Would you print all of the entries word for word?

BEGIN Data for this exercise

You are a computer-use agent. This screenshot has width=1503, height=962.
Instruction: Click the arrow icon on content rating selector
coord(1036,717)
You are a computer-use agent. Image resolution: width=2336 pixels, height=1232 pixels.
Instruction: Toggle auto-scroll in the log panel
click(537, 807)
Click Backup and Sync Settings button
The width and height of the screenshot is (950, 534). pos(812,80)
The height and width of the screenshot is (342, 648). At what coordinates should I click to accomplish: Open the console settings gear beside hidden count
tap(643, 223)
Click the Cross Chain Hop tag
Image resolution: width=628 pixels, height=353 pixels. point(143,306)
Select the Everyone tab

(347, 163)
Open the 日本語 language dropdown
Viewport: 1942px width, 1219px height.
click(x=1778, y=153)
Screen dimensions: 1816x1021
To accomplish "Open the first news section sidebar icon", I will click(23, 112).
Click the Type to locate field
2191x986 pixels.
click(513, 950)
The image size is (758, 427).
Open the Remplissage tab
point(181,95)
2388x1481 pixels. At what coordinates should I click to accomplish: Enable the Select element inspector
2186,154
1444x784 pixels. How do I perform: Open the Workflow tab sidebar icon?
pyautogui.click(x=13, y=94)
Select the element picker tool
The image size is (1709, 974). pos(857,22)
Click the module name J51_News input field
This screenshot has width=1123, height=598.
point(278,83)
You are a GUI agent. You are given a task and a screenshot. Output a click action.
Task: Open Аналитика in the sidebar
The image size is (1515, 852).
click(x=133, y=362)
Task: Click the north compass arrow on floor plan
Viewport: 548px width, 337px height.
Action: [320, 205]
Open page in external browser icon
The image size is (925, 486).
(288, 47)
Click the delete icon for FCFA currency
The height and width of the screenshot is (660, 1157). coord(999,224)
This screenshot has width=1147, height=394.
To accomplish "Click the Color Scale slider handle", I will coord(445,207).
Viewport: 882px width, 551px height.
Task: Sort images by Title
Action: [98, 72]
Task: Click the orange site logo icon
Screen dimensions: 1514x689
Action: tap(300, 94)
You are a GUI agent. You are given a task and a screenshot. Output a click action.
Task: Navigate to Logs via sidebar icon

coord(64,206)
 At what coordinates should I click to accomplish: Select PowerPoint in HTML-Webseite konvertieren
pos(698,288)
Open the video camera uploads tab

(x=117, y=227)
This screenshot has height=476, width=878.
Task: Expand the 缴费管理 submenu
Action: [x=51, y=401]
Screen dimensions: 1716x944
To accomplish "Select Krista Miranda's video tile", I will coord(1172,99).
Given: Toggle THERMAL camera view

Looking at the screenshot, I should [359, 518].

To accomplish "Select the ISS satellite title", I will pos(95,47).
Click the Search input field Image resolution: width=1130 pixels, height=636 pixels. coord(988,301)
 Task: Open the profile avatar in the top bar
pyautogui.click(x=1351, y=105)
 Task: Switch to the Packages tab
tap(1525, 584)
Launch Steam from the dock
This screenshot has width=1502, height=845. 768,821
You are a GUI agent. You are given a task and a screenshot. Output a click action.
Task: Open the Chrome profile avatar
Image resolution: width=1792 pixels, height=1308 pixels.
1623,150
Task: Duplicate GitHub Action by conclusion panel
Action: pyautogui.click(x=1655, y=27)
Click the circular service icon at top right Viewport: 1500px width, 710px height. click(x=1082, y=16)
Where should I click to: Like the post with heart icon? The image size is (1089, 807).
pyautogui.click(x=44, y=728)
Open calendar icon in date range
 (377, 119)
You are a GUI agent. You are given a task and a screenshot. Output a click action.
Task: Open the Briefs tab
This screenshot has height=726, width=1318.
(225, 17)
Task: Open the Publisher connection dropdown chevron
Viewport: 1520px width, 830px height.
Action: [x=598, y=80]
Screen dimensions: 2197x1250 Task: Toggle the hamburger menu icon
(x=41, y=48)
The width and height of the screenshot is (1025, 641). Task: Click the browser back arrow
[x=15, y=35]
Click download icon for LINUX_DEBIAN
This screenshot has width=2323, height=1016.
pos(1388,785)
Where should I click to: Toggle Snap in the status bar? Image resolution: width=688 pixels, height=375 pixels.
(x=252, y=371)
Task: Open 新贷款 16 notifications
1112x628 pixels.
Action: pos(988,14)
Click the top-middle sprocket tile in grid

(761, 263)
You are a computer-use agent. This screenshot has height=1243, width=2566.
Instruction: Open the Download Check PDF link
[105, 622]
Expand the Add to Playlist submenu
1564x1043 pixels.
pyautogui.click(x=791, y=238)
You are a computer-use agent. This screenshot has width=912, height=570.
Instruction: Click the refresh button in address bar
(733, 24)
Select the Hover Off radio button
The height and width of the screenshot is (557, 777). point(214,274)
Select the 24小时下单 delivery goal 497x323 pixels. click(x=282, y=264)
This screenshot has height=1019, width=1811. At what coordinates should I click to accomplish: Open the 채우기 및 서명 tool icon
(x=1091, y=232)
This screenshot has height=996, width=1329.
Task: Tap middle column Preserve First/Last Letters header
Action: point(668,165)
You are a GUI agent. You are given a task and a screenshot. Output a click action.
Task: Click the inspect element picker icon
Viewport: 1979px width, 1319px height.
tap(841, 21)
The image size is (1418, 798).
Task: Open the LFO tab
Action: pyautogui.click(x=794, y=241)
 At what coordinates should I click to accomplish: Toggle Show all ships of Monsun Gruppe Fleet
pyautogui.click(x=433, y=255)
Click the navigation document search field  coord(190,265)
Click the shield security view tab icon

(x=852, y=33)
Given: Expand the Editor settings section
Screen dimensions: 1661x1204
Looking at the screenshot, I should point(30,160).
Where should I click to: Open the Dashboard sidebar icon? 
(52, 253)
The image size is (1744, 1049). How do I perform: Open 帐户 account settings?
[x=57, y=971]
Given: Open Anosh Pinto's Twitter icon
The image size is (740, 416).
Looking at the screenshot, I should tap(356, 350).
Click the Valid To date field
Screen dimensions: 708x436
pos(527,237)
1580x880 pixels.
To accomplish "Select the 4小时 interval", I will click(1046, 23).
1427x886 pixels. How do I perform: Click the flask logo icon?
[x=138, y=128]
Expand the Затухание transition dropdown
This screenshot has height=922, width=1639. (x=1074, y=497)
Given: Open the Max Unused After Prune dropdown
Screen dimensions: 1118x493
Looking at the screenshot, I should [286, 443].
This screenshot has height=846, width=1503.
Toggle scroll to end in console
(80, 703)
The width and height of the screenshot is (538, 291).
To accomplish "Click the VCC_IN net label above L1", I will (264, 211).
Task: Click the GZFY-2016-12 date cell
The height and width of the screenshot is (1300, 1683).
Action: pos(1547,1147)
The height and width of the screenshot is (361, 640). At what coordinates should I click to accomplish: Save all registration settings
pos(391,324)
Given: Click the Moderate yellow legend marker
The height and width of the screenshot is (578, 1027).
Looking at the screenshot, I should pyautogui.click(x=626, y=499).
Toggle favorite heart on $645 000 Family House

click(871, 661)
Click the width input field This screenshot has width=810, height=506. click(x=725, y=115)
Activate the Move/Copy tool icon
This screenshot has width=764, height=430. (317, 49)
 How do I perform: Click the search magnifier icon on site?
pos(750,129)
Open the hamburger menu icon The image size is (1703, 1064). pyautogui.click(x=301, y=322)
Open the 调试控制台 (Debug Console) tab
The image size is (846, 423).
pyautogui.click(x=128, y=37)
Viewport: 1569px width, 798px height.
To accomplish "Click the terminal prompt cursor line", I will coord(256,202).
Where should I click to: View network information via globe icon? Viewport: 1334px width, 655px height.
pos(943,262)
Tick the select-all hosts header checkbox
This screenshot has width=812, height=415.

END Data for this exercise

Response box
You are a computer-use agent. This screenshot has width=1503, height=962.
Instruction: Click the arrow icon on content rating selector
coord(1036,717)
You are a computer-use agent. Image resolution: width=2336 pixels, height=1232 pixels.
Instruction: Toggle auto-scroll in the log panel
click(537, 807)
Click Backup and Sync Settings button
The width and height of the screenshot is (950, 534). pos(812,80)
The height and width of the screenshot is (342, 648). At what coordinates should I click to accomplish: Open the console settings gear beside hidden count
tap(643, 223)
Click the Cross Chain Hop tag
Image resolution: width=628 pixels, height=353 pixels. point(143,306)
Select the Everyone tab

(347, 163)
Open the 日本語 language dropdown
Viewport: 1942px width, 1219px height.
click(x=1778, y=153)
Screen dimensions: 1816x1021
To accomplish "Open the first news section sidebar icon", I will click(23, 112).
Click the Type to locate field
2191x986 pixels.
click(513, 950)
The image size is (758, 427).
Open the Remplissage tab
point(181,95)
2388x1481 pixels. At what coordinates should I click to accomplish: Enable the Select element inspector
2186,154
1444x784 pixels. How do I perform: Open the Workflow tab sidebar icon?
pyautogui.click(x=13, y=94)
Select the element picker tool
The image size is (1709, 974). pos(857,22)
Click the module name J51_News input field
This screenshot has width=1123, height=598.
point(278,83)
You are a GUI agent. You are given a task and a screenshot. Output a click action.
Task: Open Аналитика in the sidebar
The image size is (1515, 852).
click(x=133, y=362)
Task: Click the north compass arrow on floor plan
Viewport: 548px width, 337px height.
Action: [320, 205]
Open page in external browser icon
The image size is (925, 486).
(288, 47)
Click the delete icon for FCFA currency
The height and width of the screenshot is (660, 1157). coord(999,224)
This screenshot has width=1147, height=394.
To accomplish "Click the Color Scale slider handle", I will coord(445,207).
Viewport: 882px width, 551px height.
Task: Sort images by Title
Action: [98, 72]
Task: Click the orange site logo icon
Screen dimensions: 1514x689
Action: tap(300, 94)
You are a GUI agent. You are given a task and a screenshot. Output a click action.
Task: Navigate to Logs via sidebar icon

coord(64,206)
 At what coordinates should I click to accomplish: Select PowerPoint in HTML-Webseite konvertieren
pos(698,288)
Open the video camera uploads tab

(x=117, y=227)
This screenshot has height=476, width=878.
Task: Expand the 缴费管理 submenu
Action: [x=51, y=401]
Screen dimensions: 1716x944
To accomplish "Select Krista Miranda's video tile", I will coord(1172,99).
Given: Toggle THERMAL camera view

Looking at the screenshot, I should [359, 518].

To accomplish "Select the ISS satellite title", I will pos(95,47).
Click the Search input field Image resolution: width=1130 pixels, height=636 pixels. coord(988,301)
 Task: Open the profile avatar in the top bar
pyautogui.click(x=1351, y=105)
 Task: Switch to the Packages tab
tap(1525, 584)
Launch Steam from the dock
This screenshot has width=1502, height=845. 768,821
You are a GUI agent. You are given a task and a screenshot. Output a click action.
Task: Open the Chrome profile avatar
Image resolution: width=1792 pixels, height=1308 pixels.
1623,150
Task: Duplicate GitHub Action by conclusion panel
Action: pyautogui.click(x=1655, y=27)
Click the circular service icon at top right Viewport: 1500px width, 710px height. click(x=1082, y=16)
Where should I click to: Like the post with heart icon? The image size is (1089, 807).
pyautogui.click(x=44, y=728)
Open calendar icon in date range
 (377, 119)
You are a GUI agent. You are given a task and a screenshot. Output a click action.
Task: Open the Briefs tab
This screenshot has height=726, width=1318.
(225, 17)
Task: Open the Publisher connection dropdown chevron
Viewport: 1520px width, 830px height.
Action: [x=598, y=80]
Screen dimensions: 2197x1250 Task: Toggle the hamburger menu icon
(x=41, y=48)
The width and height of the screenshot is (1025, 641). Task: Click the browser back arrow
[x=15, y=35]
Click download icon for LINUX_DEBIAN
This screenshot has width=2323, height=1016.
pos(1388,785)
Where should I click to: Toggle Snap in the status bar? Image resolution: width=688 pixels, height=375 pixels.
(x=252, y=371)
Task: Open 新贷款 16 notifications
1112x628 pixels.
Action: pos(988,14)
Click the top-middle sprocket tile in grid

(761, 263)
You are a computer-use agent. This screenshot has height=1243, width=2566.
Instruction: Open the Download Check PDF link
[105, 622]
Expand the Add to Playlist submenu
1564x1043 pixels.
pyautogui.click(x=791, y=238)
You are a computer-use agent. This screenshot has width=912, height=570.
Instruction: Click the refresh button in address bar
(733, 24)
Select the Hover Off radio button
The height and width of the screenshot is (557, 777). point(214,274)
Select the 24小时下单 delivery goal 497x323 pixels. click(x=282, y=264)
This screenshot has height=1019, width=1811. At what coordinates should I click to accomplish: Open the 채우기 및 서명 tool icon
(x=1091, y=232)
This screenshot has height=996, width=1329.
Task: Tap middle column Preserve First/Last Letters header
Action: point(668,165)
You are a GUI agent. You are given a task and a screenshot. Output a click action.
Task: Click the inspect element picker icon
Viewport: 1979px width, 1319px height.
tap(841, 21)
The image size is (1418, 798).
Task: Open the LFO tab
Action: pyautogui.click(x=794, y=241)
 At what coordinates should I click to accomplish: Toggle Show all ships of Monsun Gruppe Fleet
pyautogui.click(x=433, y=255)
Click the navigation document search field  coord(190,265)
Click the shield security view tab icon

(x=852, y=33)
Given: Expand the Editor settings section
Screen dimensions: 1661x1204
Looking at the screenshot, I should point(30,160).
Where should I click to: Open the Dashboard sidebar icon? 
(52, 253)
The image size is (1744, 1049). How do I perform: Open 帐户 account settings?
[x=57, y=971]
Given: Open Anosh Pinto's Twitter icon
The image size is (740, 416).
Looking at the screenshot, I should tap(356, 350).
Click the Valid To date field
Screen dimensions: 708x436
pos(527,237)
1580x880 pixels.
To accomplish "Select the 4小时 interval", I will click(1046, 23).
1427x886 pixels. How do I perform: Click the flask logo icon?
[x=138, y=128]
Expand the Затухание transition dropdown
This screenshot has height=922, width=1639. (x=1074, y=497)
Given: Open the Max Unused After Prune dropdown
Screen dimensions: 1118x493
Looking at the screenshot, I should [286, 443].
This screenshot has height=846, width=1503.
Toggle scroll to end in console
(80, 703)
The width and height of the screenshot is (538, 291).
To accomplish "Click the VCC_IN net label above L1", I will (264, 211).
Task: Click the GZFY-2016-12 date cell
The height and width of the screenshot is (1300, 1683).
Action: pos(1547,1147)
The height and width of the screenshot is (361, 640). At what coordinates should I click to accomplish: Save all registration settings
pos(391,324)
Given: Click the Moderate yellow legend marker
The height and width of the screenshot is (578, 1027).
Looking at the screenshot, I should pyautogui.click(x=626, y=499).
Toggle favorite heart on $645 000 Family House

click(871, 661)
Click the width input field This screenshot has width=810, height=506. click(x=725, y=115)
Activate the Move/Copy tool icon
This screenshot has width=764, height=430. (317, 49)
 How do I perform: Click the search magnifier icon on site?
pos(750,129)
Open the hamburger menu icon The image size is (1703, 1064). pyautogui.click(x=301, y=322)
Open the 调试控制台 (Debug Console) tab
The image size is (846, 423).
pyautogui.click(x=128, y=37)
Viewport: 1569px width, 798px height.
To accomplish "Click the terminal prompt cursor line", I will coord(256,202).
Where should I click to: View network information via globe icon? Viewport: 1334px width, 655px height.
pos(943,262)
Tick the select-all hosts header checkbox
This screenshot has width=812, height=415.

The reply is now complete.